France is officially in recession, and although its politicians are blaming the Europe-wide financial crisis, the chief of the European Commission believes a change of attitude in Paris could help boost the country's economy.
José Manuel Barroso, who is due to hold crucial talks with French president François Hollande later on Wednesday, believes France needs to open its arms to a changing world.
Speaking to Europe1 radio on the day official stats confirmed the French economy had entered a recession, Barroso said France was “spitting in the wind” with its hostile attitude towards globalization.
“Sometimes in France, which is a country I admire a lot, there is a very negative mentality towards the opportunities that exist in this modern globalized world,” Barroso said.
“To be against globalization is to spit in the wind. When François Hollande sells, I don’t know how many Airbus planes to China, is that not excellent?
“There are markets that are currently growing. It is an opportunity [for France],” he added.
Barroso’s words come as France’s INSEE statistics agency released figures that revealed the country's GDP had contracted by 0.2 percent in the first quarter of 2013.
After a similar fall in the last quarter of 2012, this means the French economy is officially in recession.
Influence in Europe on the wain?
With the economy in the doldrums, some economists suggest its position as a key player at the heart of the EU is under threat, seen by Hollande's unsuccessful battle to push for growth measures.
"Everything is possible. I would not rule out any scenario," Laurent Calvet, a finance professor from HEC business school in Paris told The Local. "If a country under-performs for many years then its influence will obviously decline. But the French people and politicians obviously don't want that.
Calvet argues that the only way France can maintain its standing is by getting its own house in order, in other words boosting growth, cutting the public deficit and reducing taxes in the short term.
"How much influence France has in Europe will depend on its inner strength. If its economy is healthy the influence will follow."
France needs competitiveness
Although most economists agree that the gloomy economic outlook in France is down to the wider EU crisis, some say there are measures that Paris can take to pull itself out of the mire.
“France needs to encourage growth on the domestic front and help companies be competitive by shifting the burden of labour costs away from businesses,” economist Zsolt Darvas from the Brussels-based Bruegel think tank told The Local.
“It needs to carry out a lot of structural reforms to encourage more innovation, entrepreneurship and research, as the economy is too regulated.
“This may not foster growth in the short term but it will in five years from now, and it has to be done."
Other economists, however, believe the financial crisis can only really be solved by drastic measures being taken at a Europe-wide level.
While Christophe Blot, from the French Economic Observatory in Paris accepts the French could take certain steps, he believes it is in Brussels that a leap of faith needs to be made to end the crisis.

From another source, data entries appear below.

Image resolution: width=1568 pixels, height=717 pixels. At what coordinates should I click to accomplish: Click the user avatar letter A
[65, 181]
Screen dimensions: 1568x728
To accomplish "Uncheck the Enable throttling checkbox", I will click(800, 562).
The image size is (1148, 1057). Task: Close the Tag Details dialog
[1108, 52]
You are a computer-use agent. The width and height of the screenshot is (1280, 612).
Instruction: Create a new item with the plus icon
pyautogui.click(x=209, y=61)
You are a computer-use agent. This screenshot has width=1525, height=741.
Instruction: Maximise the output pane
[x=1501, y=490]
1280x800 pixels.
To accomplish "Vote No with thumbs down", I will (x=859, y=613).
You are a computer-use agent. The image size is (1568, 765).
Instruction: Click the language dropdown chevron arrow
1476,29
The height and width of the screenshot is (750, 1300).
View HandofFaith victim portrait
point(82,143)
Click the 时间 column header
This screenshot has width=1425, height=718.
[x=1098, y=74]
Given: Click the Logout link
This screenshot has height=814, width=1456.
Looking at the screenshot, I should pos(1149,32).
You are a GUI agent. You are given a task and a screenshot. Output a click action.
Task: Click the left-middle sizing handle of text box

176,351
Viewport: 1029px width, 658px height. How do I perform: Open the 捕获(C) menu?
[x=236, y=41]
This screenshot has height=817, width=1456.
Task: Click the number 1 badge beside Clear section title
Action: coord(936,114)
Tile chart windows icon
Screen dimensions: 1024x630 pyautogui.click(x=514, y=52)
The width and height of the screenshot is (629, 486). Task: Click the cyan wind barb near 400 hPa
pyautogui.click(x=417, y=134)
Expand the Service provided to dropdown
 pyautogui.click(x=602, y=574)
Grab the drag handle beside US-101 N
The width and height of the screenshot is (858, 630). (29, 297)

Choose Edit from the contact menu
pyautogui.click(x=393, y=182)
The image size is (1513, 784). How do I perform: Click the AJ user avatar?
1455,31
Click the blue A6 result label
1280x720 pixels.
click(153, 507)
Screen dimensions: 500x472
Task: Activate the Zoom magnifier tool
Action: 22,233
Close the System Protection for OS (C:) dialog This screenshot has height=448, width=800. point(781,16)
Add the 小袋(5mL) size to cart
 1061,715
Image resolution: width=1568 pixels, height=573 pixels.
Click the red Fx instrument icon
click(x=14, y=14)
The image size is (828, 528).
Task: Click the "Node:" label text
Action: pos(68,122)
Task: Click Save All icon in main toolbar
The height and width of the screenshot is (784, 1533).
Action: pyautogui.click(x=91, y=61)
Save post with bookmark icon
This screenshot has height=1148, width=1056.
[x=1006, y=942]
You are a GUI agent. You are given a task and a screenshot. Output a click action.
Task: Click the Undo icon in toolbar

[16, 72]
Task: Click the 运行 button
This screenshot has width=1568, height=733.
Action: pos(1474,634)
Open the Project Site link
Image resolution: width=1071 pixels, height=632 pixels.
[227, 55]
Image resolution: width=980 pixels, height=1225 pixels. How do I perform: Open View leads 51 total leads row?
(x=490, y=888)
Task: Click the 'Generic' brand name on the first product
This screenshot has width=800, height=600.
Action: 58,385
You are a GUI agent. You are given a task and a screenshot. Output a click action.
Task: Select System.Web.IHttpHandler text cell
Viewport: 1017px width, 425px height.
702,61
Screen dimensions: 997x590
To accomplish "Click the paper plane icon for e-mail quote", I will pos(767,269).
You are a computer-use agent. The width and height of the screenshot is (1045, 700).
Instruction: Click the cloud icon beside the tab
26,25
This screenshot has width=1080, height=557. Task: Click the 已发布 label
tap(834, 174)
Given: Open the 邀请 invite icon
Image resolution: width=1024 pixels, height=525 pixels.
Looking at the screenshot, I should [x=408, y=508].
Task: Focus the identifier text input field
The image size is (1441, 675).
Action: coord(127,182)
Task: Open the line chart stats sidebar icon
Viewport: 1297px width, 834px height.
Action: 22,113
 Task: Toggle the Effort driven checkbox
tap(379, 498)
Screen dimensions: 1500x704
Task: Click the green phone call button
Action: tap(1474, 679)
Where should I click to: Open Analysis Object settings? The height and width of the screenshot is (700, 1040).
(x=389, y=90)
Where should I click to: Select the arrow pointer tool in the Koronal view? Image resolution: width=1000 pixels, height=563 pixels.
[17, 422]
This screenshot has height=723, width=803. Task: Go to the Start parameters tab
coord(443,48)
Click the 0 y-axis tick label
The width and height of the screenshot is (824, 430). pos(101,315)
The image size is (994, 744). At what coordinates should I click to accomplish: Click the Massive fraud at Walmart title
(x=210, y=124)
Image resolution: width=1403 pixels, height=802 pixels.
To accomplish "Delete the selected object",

“We are in this recession because of the path of austerity, taken not just in France but across Europe. We need a strategy for less austerity and it needs to be implemented at the EU level.
“There is a big debate about competitiveness in France but competitiveness cannot be increased while you are cutting costs across Spain and Italy and France. This is not competitive.”
France is sick, but not as ill as its neighbours
France has been described as the ‘new sick man of Europe’ and ‘the ticking time bomb’ at the heart of the EU in recent months, but despite officially re-entering a recession for the first time in four years, economists say it is not as ill as its neighbours.
“People say things like ‘France is the sick man of Europe’ just for the sake of the media,” Blot said. “There are some real ‘sick men’ in Europe but they are in the south. Greece, Portugal and Spain are all in a more critical state than France.
“France is in a relatively good situation, but it doesn't mean there’s nothing to do,” he added.
Darvas from the Bruegel think tank agrees that the situation could be a lot worse for France.
“France is still in a relatively strong fiscal position. The rates at which it can borrow are only slightly higher than Germany, which suggests the markets still have confidence in France,” Darvas told The Local.
“France might not be as healthy as Germany, but it is not the sick man of Europe.”